At the same time, the dissidents, by gathering and circulating information, identified the hidden fault lines in Soviet society, calling attention to the plight of persecuted groups—Uniates, Pentecostalists, Jews and Germans seeking to emigrate, nationalists, worker-activists and others—whose situation had been little noticed or poorly understood.
The dissidents also wrote and helped to produce and circulate works of analysis and literature that constituted a free culture. These works, when they became available in the West, discredited the Soviet "experiment" in ways that works written by those outside the society rarely could.

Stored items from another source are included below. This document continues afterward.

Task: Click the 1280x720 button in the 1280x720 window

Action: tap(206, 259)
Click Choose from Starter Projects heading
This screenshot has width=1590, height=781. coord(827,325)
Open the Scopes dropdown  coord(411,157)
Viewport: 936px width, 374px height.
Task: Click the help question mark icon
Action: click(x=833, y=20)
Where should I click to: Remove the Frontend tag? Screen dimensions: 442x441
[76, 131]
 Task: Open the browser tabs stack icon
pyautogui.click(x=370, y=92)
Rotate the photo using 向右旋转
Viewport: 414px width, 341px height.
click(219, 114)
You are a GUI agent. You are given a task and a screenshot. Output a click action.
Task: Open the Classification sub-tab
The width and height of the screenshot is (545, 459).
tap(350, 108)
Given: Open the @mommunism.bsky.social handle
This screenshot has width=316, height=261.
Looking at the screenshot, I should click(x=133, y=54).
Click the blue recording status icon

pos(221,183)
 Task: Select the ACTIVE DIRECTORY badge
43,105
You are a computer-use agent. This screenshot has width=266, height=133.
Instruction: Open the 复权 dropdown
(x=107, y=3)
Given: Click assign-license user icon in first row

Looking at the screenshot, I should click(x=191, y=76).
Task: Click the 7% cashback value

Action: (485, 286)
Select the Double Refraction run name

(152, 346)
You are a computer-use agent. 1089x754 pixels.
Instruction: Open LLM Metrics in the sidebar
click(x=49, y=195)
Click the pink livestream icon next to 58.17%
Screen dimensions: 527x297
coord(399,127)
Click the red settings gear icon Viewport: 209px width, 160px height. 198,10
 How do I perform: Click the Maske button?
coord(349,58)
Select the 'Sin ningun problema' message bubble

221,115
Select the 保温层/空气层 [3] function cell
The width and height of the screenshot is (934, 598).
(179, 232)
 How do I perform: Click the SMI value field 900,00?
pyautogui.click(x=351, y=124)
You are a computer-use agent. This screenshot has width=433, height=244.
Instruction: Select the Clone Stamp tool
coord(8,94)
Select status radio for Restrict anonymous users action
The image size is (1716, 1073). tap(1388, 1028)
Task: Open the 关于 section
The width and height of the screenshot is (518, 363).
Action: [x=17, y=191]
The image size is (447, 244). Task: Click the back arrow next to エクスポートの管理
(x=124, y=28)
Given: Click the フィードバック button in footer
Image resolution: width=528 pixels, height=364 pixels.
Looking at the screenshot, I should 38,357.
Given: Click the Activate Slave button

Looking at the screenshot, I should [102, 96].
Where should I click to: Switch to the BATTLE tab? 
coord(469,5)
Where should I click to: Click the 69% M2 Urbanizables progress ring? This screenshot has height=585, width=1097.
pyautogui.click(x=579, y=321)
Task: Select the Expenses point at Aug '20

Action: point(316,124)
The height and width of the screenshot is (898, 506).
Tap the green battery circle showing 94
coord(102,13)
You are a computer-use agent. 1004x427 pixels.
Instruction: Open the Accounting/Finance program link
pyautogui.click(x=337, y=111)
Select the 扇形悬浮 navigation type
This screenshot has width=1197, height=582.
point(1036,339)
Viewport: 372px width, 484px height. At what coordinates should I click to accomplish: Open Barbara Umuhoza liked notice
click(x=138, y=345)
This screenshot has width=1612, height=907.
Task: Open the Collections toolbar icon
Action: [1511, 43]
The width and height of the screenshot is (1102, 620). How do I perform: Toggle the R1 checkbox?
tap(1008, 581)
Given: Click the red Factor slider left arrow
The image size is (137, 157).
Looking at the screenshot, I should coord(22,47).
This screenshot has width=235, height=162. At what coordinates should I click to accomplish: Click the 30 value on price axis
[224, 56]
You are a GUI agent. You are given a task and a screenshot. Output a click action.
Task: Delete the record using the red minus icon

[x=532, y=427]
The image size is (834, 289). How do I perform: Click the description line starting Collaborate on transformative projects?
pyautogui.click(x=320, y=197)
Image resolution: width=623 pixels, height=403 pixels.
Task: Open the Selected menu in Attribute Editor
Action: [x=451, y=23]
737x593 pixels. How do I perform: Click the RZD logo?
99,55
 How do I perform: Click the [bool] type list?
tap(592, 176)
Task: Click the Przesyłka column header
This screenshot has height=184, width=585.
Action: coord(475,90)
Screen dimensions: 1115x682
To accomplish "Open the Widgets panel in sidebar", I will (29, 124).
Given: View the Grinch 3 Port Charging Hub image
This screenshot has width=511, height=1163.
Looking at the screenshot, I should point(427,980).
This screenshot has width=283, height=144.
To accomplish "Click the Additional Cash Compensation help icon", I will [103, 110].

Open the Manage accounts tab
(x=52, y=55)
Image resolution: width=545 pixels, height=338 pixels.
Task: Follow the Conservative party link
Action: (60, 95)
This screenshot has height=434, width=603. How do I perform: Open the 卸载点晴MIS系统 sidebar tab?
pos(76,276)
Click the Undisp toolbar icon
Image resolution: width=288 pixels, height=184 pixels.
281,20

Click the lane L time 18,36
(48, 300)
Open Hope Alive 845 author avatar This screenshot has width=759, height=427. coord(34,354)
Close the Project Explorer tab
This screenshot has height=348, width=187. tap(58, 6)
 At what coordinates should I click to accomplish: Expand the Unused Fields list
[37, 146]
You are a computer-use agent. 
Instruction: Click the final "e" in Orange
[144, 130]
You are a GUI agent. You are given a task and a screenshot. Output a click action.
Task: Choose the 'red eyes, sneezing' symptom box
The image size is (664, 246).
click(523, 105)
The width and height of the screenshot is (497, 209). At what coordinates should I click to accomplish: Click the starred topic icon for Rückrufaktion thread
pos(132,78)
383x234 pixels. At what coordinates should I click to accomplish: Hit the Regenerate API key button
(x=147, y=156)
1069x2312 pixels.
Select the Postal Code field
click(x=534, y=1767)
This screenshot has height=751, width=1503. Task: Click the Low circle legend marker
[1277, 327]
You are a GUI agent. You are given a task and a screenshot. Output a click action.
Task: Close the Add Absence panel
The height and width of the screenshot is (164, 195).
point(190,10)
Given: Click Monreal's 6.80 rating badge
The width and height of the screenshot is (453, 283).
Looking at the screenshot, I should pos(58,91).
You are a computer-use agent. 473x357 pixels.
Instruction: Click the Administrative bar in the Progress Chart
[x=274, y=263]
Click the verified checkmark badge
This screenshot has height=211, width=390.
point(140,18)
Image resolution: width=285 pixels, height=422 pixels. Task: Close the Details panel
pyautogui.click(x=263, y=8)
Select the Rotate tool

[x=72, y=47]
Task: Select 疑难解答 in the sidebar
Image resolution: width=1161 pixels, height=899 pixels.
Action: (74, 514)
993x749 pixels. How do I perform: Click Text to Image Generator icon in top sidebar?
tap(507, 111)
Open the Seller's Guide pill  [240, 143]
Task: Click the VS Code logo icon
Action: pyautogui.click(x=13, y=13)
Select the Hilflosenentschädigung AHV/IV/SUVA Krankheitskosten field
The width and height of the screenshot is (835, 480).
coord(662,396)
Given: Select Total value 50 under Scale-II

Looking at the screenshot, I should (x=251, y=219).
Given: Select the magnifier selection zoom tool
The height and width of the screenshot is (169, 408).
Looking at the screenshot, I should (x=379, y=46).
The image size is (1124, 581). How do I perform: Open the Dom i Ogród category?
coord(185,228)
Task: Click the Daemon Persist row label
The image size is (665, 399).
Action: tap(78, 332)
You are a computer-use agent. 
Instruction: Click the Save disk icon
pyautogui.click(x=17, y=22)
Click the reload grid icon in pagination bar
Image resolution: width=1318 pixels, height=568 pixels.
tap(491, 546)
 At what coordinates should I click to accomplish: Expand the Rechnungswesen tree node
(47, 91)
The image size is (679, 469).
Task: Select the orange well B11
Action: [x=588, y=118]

The effect of the dissidents’ activities was to establish a source of truthful information independent and, in some cases, competing for attention in the West with the disinformation apparatus of the Soviet state. This proved highly important. The dissidents were not able to give the West a complete understanding of the character of the Soviet system but they provided enough information to raise doubts about the Soviet Union’s intentions.
By affecting Western public opinion, the Soviet dissident movement, in turn, had an impact on the policies of Western governments. There were those in Western governments who would have preferred to deal with the Soviet Union “pragmatically,” concentrating on what they imagined to be “mutual interests.” But, in many Western countries, the repression of the dissidents had aroused public opinion and made such policies politically impossible. With the expansion of detente era measures advantageous to the Soviet Union, e.g. trade, scientific exchanges and arms control treaties, all of which presumed a degree of trust, there began to be calls in the West for accompanying steps to make the Soviet Union more open and to protect human rights. This led to such measures as the Jackson-Vanik amendment to the U.S. Trade Act and the 1975 Helsinki Agreements which, in exchange for Western acquiescence in the European territorial status quo, committed the Soviet Union to respect human rights and facilitate the free exchange of information. The emotions inspired by the struggle of the Soviet dissidents also helped to motivate the human rights campaign that was initiated under President Carter and represented the first attempt at an ideological counter offensive directed against the moral vulnerability of the Soviet Union.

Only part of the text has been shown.